14. As the outgoings in question were incurred by the taxpayer partly for domestic purposes - to provide a home for himself, his wife and her child - and partly to provide himself with a place of business, an apportionment is required. In Handley, Aickin J. at p. 4175 expressed his agreement with the method suggested by Yeldham J. in the Supreme Court, which was to take the proportion of floor area occupied by the office and then to make an adjustment reflecting a comparison between the time during which the room was used for income-producing purposes and the time during which it was actually used for other purposes. Applying that method here, the only other use of the office was for personal telephone calls by the taxpayer and his wife. In view of the considerable business use of the office, I would assess the business use to be at least 90% of the total use in each year.

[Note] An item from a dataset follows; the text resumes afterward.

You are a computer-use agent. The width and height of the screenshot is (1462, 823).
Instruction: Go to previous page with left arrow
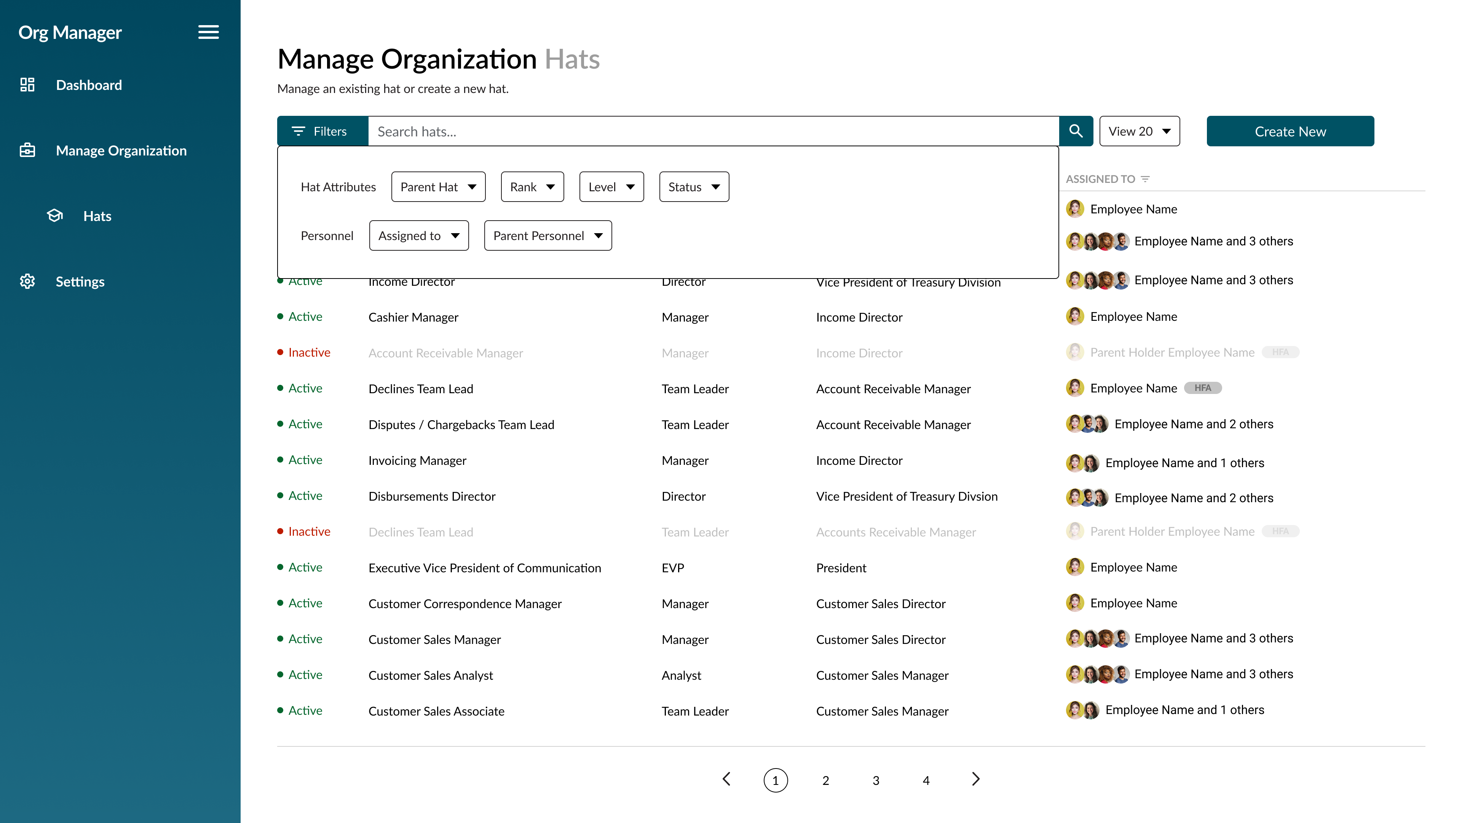(726, 779)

15. Accordingly, in my opinion, pursuant to sec. 51(1) the taxpayer is entitled to deductions amounting to 90% of 12.7% (the proportion of total area occupied by the office) of the outgoings incurred. The deductions allowable on this basis are as follows:

                              1980       1981

                                $          $

      Interest                 550        547

      Electricity               25         27

      Insurance                  6          7

      Rates                     84         78

                               ---        ---

                               665        646

                               ---        ---
          

As the taxpayer has already been allowed a deduction of $30 in each year in respect of


ATC 430

these expenses, the additional amounts which should be allowed in the years ended 30 June 1980 and 1981 are $635 and $616 respectively.

16. For these reasons I would reverse the Commissioner's decisions upon the objections and would reduce the assessments for the years ended 30 June 1980 and 1981 as indicated in para. 15 above.